Items from a dataset
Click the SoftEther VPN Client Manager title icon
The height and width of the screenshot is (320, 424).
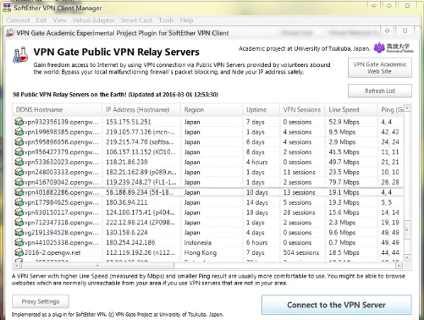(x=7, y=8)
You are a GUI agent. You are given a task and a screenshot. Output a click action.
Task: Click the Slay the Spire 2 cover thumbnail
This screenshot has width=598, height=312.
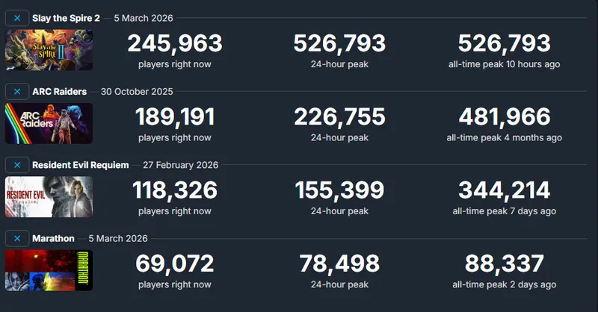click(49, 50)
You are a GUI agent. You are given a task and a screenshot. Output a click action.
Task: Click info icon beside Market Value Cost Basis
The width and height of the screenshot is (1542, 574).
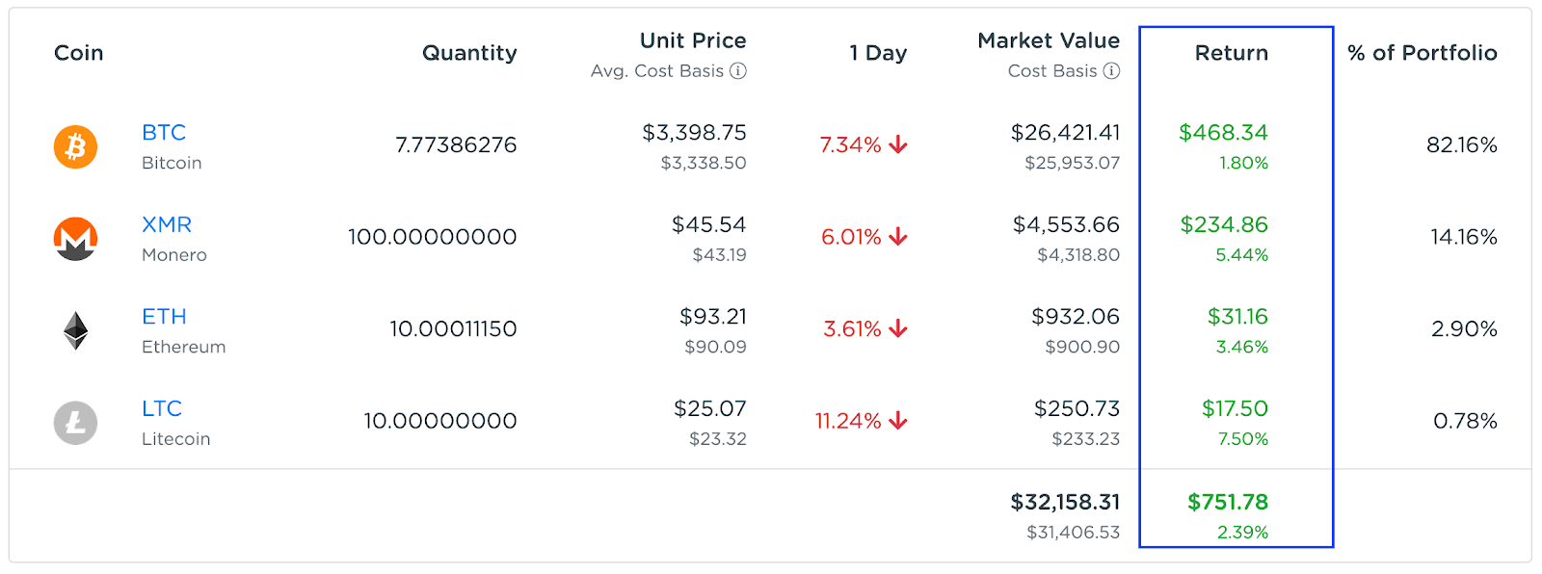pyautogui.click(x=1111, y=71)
...
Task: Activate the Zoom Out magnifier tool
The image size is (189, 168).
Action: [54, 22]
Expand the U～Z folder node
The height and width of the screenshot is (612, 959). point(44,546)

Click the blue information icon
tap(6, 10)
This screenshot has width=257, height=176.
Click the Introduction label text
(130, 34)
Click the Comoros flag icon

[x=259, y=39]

◆ Problem to solve
Copy word for word only the lines above from the one with "Task: Click the" through the one with "Task: Click info". Leave pictures out.

◆ Response box
Task: Click the Slay the Spire 2 cover thumbnail
This screenshot has width=598, height=312.
click(49, 50)
You are a GUI agent. You are given a task and a screenshot. Output a click action.
Task: Click info icon beside Market Value Cost Basis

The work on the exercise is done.